Here are the key measures in the House bill:
- Mandates: It guts the IRS requirement in Obamacare that people with purchase health insurance or face a fine.
- Tax credits: The bill replaces subsidies for people to purchase insurance in the individual market in the Affordable Care Act based on income with refundable tax credits based on age. The impact is that it will provide more people with assistance but with fewer dollars, especially for the older Americans.
- Medicaid: The Medicaid expansion is frozen immediately and in two years the states can start to adopt either a block grant for the program or a new formula based on population instead of need. In an attempt to make the bill more conservative, work requirements have been added for most able-bodied recipients who aren’t pregnant or caring for a child under 6.
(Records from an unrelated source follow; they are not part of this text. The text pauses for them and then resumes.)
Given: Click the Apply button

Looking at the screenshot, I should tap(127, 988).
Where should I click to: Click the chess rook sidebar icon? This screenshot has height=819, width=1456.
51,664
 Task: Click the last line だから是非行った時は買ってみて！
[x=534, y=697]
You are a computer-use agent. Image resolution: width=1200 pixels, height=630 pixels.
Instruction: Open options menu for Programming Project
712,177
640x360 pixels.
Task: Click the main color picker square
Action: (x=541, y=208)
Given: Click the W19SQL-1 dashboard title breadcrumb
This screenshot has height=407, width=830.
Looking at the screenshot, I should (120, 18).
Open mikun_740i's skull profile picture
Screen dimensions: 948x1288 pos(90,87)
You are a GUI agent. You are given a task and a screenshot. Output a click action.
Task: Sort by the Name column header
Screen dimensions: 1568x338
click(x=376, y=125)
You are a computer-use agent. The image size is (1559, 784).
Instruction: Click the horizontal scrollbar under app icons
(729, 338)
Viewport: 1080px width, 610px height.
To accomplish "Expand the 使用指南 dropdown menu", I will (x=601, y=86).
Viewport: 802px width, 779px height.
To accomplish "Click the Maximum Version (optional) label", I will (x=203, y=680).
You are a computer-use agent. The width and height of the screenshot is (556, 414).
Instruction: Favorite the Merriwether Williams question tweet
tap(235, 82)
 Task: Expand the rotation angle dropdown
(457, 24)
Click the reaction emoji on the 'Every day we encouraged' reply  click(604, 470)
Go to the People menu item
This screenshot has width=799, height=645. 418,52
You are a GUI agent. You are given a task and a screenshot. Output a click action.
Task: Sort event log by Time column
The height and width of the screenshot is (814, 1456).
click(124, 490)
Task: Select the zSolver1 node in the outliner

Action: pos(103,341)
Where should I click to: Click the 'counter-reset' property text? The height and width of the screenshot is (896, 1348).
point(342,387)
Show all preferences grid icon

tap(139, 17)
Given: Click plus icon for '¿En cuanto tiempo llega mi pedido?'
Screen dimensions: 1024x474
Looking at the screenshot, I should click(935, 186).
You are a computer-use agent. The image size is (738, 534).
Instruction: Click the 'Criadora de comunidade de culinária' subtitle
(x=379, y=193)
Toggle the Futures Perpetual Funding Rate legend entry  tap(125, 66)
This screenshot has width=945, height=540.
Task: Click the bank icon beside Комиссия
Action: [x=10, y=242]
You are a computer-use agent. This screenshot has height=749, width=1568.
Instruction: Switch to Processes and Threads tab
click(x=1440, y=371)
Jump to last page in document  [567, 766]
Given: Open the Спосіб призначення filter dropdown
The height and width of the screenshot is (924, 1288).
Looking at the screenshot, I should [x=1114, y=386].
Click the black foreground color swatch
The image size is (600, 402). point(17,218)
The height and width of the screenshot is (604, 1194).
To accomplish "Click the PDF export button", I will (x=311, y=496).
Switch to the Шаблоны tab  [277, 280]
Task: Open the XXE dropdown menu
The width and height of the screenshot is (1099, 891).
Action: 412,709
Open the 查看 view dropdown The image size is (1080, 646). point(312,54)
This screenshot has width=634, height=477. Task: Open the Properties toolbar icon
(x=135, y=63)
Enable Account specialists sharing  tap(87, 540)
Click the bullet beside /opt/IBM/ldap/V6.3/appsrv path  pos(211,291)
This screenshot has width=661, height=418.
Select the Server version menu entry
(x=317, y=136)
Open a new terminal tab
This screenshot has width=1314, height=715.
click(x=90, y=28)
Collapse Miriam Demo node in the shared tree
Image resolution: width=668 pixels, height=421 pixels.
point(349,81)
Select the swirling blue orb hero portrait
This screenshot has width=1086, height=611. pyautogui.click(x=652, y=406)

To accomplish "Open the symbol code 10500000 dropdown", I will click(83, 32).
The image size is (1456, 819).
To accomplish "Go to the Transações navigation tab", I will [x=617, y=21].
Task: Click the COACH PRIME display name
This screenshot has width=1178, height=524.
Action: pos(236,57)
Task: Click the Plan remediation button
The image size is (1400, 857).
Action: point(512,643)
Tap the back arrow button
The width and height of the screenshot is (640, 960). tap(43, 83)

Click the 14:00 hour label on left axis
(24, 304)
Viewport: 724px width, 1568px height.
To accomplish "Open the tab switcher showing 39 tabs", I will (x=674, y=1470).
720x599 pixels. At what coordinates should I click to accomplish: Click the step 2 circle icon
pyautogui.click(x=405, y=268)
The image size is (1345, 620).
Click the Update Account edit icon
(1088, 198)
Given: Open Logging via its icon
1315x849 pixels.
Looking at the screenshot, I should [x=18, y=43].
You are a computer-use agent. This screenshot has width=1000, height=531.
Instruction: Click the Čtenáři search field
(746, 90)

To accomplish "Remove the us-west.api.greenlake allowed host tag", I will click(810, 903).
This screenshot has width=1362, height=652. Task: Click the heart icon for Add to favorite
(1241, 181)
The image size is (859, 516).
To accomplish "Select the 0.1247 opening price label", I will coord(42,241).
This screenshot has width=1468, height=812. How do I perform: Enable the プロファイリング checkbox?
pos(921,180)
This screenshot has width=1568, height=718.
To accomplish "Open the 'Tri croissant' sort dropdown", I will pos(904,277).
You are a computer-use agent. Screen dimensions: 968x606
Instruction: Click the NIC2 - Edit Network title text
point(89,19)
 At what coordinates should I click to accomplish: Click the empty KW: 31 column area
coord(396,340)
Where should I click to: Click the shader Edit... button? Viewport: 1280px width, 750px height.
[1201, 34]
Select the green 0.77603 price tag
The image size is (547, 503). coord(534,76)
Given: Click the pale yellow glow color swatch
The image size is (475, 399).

- High risk pools: The bill provides $130 billion to states over ten years for high risk insurance pools to cover the most expensive to insure. A new amendment by Rep. Fred Upton of Michigan adds an additional $8 billion to assist people with pre-existing conditions.
- State waivers: States can obtain waivers so insurers don’t have to offer robust benefits packages that include maternity care and mental health coverage. Waivers can also be obtained to charge sicker people and people with pre-existing conditions more. Those people would most likely then go into the high risk insurance pools.
- Taxes: It repeals every Obamacare tax including the .9 percent tax on couples making more than $250,000 and a 3.8 percent tax on investment income.
- Health Savings Accounts: The measure increases the allowable contribution limits of Health Savings Accounts
- Other: It keeps the Obamacare provision that people under the age of 26 can stay on their parents’ insurance.